You’ve got to allow some flexibility in your training plans and, where necessary, adapt them to the reality of what you achieve

With some decent strength gains made in the gym through November and December, the dual training obstacles of Christmas and man-flu overcome, I was looking forward to getting out on the road and putting in some really solid work through January. My first competitive individual pursuit outing won’t be until the Masters Nationals at the end of June so my focus until then will be time trials in the spring and early summer. With that in mind, I’ll be following the Advanced British Cycling Training Plan for the next 12-weeks. Designed to directly follow on from the Foundation Plan it is ideal for any experienced riders who are targeting faster sportives or racing in the spring. It provides the transition from winter base work to the higher intensity efforts required as the season draws near. The plan was available to members on the 29th January but, in my role as British Cycling’s guinea pig, I’ve had a sneak peek and am already five weeks down the line.

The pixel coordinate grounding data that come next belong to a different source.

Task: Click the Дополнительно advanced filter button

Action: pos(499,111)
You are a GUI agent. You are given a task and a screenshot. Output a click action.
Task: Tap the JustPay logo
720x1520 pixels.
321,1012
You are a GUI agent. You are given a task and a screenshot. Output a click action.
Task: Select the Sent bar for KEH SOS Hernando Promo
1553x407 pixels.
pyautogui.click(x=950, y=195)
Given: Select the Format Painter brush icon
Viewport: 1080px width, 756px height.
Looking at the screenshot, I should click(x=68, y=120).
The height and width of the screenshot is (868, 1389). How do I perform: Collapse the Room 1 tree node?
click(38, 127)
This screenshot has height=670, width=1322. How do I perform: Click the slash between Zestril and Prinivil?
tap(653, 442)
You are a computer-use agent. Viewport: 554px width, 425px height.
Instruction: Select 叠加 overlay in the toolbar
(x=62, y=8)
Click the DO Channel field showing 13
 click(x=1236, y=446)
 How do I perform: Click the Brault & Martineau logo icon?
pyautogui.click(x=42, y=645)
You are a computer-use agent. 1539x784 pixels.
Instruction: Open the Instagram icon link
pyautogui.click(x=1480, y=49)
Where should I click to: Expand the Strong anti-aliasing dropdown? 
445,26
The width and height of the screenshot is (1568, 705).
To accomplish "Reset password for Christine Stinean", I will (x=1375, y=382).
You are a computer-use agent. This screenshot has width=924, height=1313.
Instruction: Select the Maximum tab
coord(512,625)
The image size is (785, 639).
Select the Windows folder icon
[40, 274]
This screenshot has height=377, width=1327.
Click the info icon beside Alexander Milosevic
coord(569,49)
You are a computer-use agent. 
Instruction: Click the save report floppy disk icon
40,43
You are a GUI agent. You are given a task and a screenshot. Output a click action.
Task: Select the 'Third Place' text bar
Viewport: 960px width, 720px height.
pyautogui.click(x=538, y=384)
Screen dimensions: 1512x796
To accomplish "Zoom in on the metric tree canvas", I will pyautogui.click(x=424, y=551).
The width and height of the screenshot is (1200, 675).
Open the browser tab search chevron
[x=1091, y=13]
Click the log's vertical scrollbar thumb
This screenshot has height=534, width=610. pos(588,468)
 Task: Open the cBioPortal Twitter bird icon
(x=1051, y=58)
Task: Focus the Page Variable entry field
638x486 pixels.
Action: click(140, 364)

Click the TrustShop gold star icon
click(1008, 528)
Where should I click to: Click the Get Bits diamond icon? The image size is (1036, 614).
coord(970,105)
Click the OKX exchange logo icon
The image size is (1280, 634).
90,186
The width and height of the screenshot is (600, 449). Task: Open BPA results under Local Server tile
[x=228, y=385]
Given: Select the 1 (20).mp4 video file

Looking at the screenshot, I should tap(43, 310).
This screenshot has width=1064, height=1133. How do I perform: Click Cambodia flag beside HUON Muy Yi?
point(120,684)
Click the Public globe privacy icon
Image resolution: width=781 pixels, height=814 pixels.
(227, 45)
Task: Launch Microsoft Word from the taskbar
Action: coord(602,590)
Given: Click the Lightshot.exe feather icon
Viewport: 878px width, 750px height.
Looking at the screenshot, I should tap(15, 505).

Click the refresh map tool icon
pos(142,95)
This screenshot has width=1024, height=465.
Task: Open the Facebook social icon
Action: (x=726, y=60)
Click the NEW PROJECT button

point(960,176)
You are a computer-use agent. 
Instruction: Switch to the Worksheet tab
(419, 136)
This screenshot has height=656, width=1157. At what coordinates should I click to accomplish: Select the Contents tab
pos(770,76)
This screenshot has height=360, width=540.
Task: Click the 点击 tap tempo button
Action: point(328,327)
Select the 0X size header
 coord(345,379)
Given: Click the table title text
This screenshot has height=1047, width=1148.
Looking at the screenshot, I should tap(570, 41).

Week 1: January 6th - January 12th

It feels really good to be following a structured training plan again. I love not having to think about constructing my own sessions and knowing that, as long as I stick to the prescribed reps, durations and intensities, I’ll be making progress towards my goals. That’s the theory anyway but, as I tackled the high gear/low cadence hill reps for the first time, I was cursing the coaches who had constructed the plan. With legs that are far happier spinning at high cadences, grinding uphill at 60 RPM was absolute purgatory. It felt more like a gym workout than a ride and, by the end of it, my legs were trashed. My 80.8 km endurance ride was far more enjoyable and I felt strong during the extended tempo efforts on the flat. I’ve definitely gained some leg muscle bulk from my gym work and, although my hill climbing has regressed, it bodes well for the track and TT’s.

Distance for week: 275.6 km

Week 2: January 13th - January 19th

Good SQT (Structured Quality Training) session on Tuesday and it felt good to be back on the track following the Christmas break. I’m slotting my SQT session into the plan either as one of the bonus workouts or instead of the technical cadence interval session. The fast leg speed work of the track did make the high gear/low cadence hill reps session feel even more painful but something so unpleasant has to be doing me good, doesn’t it? A really good tempo workout and a 90.5 km endurance ride at the weekend topped off a decent week.

Distance for week: 255.6 km

Week 3: January 20th - January 26th

The week started off really well with some 8-minute high cadence hill reps. I was really pleased to average over 400W for each of the four efforts and fired up for a big week. During Tuesday night’s SQT though my throat felt a bit scratchy and, although I backed right off for the second half of the session, I woke up feeling pretty ropey on Wednesday morning. Having learned the lesson from my extended lurgy pre-Christmas, I listened to my body and took three days off. I felt okay after two and was very tempted to ride on Friday but I followed the maxim of giving it one day extra and not risking prolonging the illness. I re-arranged the week and tackled my nemesis high gear/low cadence hill reps on the Saturday. It felt predictably horrible but, having fully recovered, I was able to give it my all. Sunday’s club-run was supposed to be a 3-4 hour social but in horrendous conditions only three of us, out of twelve who had said they would be out, braved the gales and freezing rain. We managed a miserable 90 minutes but at least we’d tried. Despite having done the three key workouts of the week, it’d definitely been compromised. I hadn’t done a decent endurance ride and I didn’t feel as though I could justify the scheduled recovery week. You’ve got to allow some flexibility in your training plans and, where necessary, adapt them to the reality of what you achieve. I therefore made the decision to repeat this week and to really earn my recovery.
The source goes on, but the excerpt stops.